IL Y A ENCORE DES NOISETIERS DE SIMENON

Il y a encore des noisetiers de Simenon par Livrepoche.fr

Il y a encore des noisetiers de Simenon…

Le résumé de l’éditeur de poche, ici: Étais-je, ce matin-là, plus ou moins heureux que les autres jours ? Je n’en sais rien et le mot bonheur n’a plus beaucoup de sens pour un homme de soixante-quatorze ans. En tout cas, la date reste dans ma mémoire : le 15 septembre. Un mardi. À six heures vingt-cinq, Mme Daven, que j’appelle la gouvernante, est entrée sans bruit, sans remuer d’air, et a posé ma tasse de café sur la table de nuit avant de se diriger vers la fenêtre et de tirer les rideaux. J’ai vu tout de suite qu’il n’y avait pas de soleil, que l’air était brumeux, qu’il pleuvait peut-être.

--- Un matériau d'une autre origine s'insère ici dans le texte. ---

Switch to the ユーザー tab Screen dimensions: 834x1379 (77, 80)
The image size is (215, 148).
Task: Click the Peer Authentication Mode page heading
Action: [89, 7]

Une fois de plus, ce roman de Simenon est classé sur le site de l’éditeur de poche dans les polars / thrillers. C’est une aberration car Il y a encore des noisetiers n’est pas plus un polar qu’un roman dur (comme sont qualifié les romans de Simenon hors Maigret). Il serait peut-être temps d’ajouter à Simenon une autre étiquette ou alors, lui enlever celle qu’il a et le considérer comme un auteur de Littérature. Tout simplement. Littérature avec un « L » majuscule.

Car Simenon, c’est beaucoup plus que Maigret (que je n’ai pas encore lu d’ailleurs). Il est beaucoup plus qu’un auteur de genre. Il est vraiment un auteur francophone majeur dont ses oeuvres sont d’une richesse insoupçonnée. Il ne faut pas se fier à la taille de ses romans, encore moins à leurs couvertures noire suggérant un polar.

Il y a encore des noisetiers (189 pages), c’est une fresque familiale lumineuse racontée par un patriarche au crépuscule de sa vie. Dans une langue intemporelle et ultra vivante, Simenon dépeint un tableau plein de tendresse et d’émotions. C’est le temps des bilans et une lettre en provenance des États-Unis bouleverse malgré lui son existence.

Les dialogues de Il y a encore des noisetiers sont d’une saveur subtile ; Ils sont la substance vivante de ce récit. Il n’est pas évident de rendre vivante la parole à la lecture. Trop souvent littéraire, les dialogues sonnent faux. Mais ici, chez Simenon, ce n’est pas le cas. En dialoguiste talentueux, il convie le lecteur à être le témoin privilégié des scènes de vie du roman.

Il se dégage de ce roman, l’impression que chaque mot est à sa place, parfaitement employé, justement utilisé pour transmettre naturellement le récit. C’est l’oeuvre d’un grand auteur. Ceux qui pense que Simenon, c’est une sorte de littérature désuète (j’en faisais partie), il n’en est rien, bien au contraire. Il est un auteur intemporel. Sorti dans les années 60, il y a très peu d’éléments trahissant cette période.

Il y a encore des noisetiers est la pieuvre supplémentaire, s’il en fallait, du talent de George Simenon. Je la place à l’égal de Le destin des Malou ou La boule noire

Livrepoche.fr, un livre, une poche…

4 Comments
  1. Je suis contente d’être passée par ton blog, curieuse que j’étais de lire ton avis sur cet auteur si reconnu pour ses Maigret et que je connais pourtant si peu. Et autant les Maigret ne m’intéressent pas, autant ce titre que tu nous présentes (sous un jour nouveau pour moi), me donnerait bien envie de m’y coller!